> **Provided passage**
▽

What Life Was Like In The Living Of It

by Lou Liberty | May 10, 2012

Lou Liberty

The historian, Will Durant, once indicated that a definition of "history" could be "human activity through time." The truth of this statement cannot be denied. We are born, we live a period of time, and we die. During our lifetimes we associate with others, work, perhaps marry and have a family, engage in recreation, experience the great events of the world around us, connect with Nature and the arts, solve pressing problems through inventions and devices, and play. We express ourselves in various ways. During our lifetimes we create a personal history, the story of ourselves and our connections with others and the world at large.

If we engage in genealogical research, our focus is usually very narrow. We fill in the blank lines on the pedigree chart with names, birth, marriage and death dates. We often forget that our ancestors lived life through time in a three dimensional experience difficult to reduce to a line on a chart.

Some of the genealogical research programs do broaden the search and include aspects of social history.

△

> **Work order 1**
From the essay on history and genealogy, reproduce the text starting at "The historian, Will" and ending at "world at large.".
> **Work order 2**
List every kind of information that the essay on history and genealogy says researchers fill into the blank lines of a pedigree chart.

> **Collected data**
▽

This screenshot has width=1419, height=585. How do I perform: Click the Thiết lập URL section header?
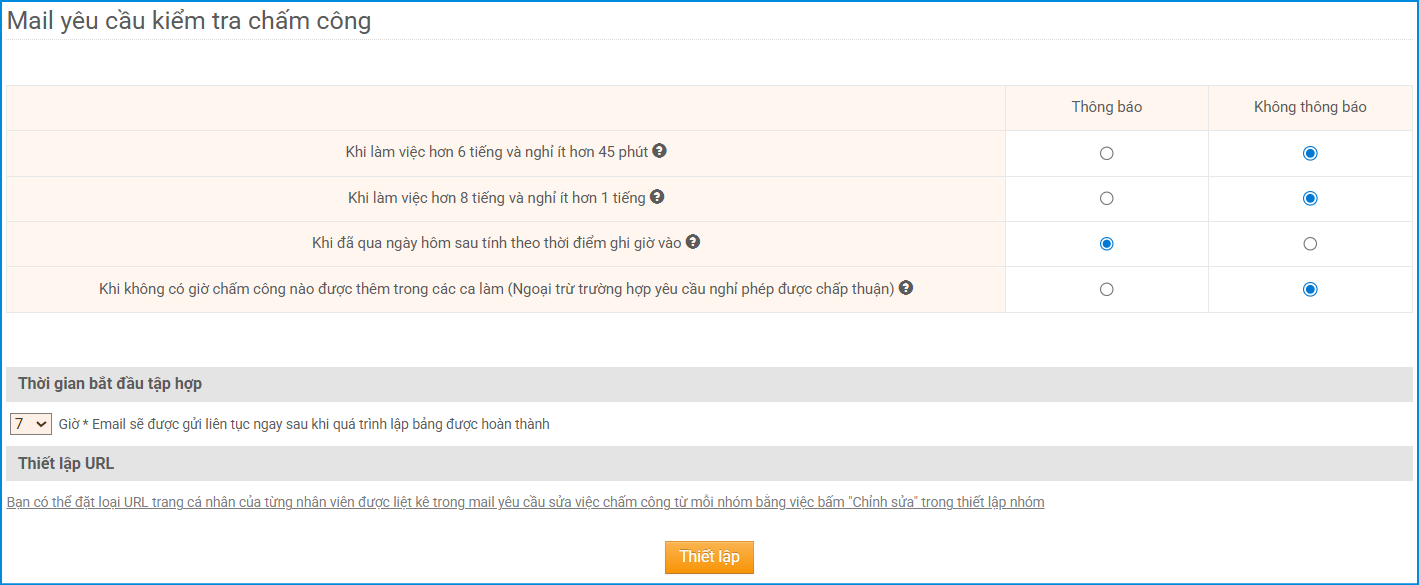[66, 463]
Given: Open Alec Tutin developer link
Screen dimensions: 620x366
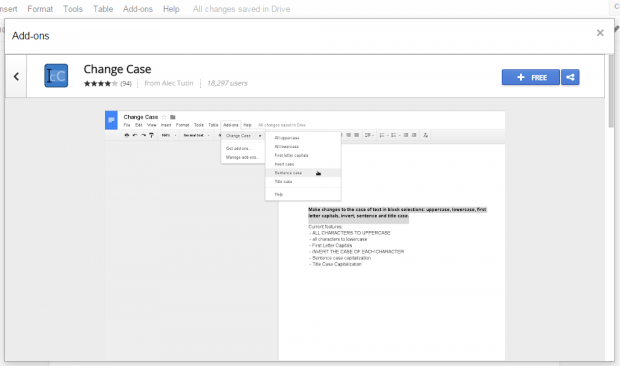Looking at the screenshot, I should 169,83.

△

> **Answer box 1**
The historian, Will Durant, once indicated that a definition of "history" could be "human activity through time." The truth of this statement cannot be denied. We are born, we live a period of time, and we die. During our lifetimes we associate with others, work, perhaps marry and have a family, engage in recreation, experience the great events of the world around us, connect with Nature and the arts, solve pressing problems through inventions and devices, and play. We express ourselves in various ways. During our lifetimes we create a personal history, the story of ourselves and our connections with others and the world at large.

> **Answer box 2**
Names
Birth dates
Marriage dates
Death dates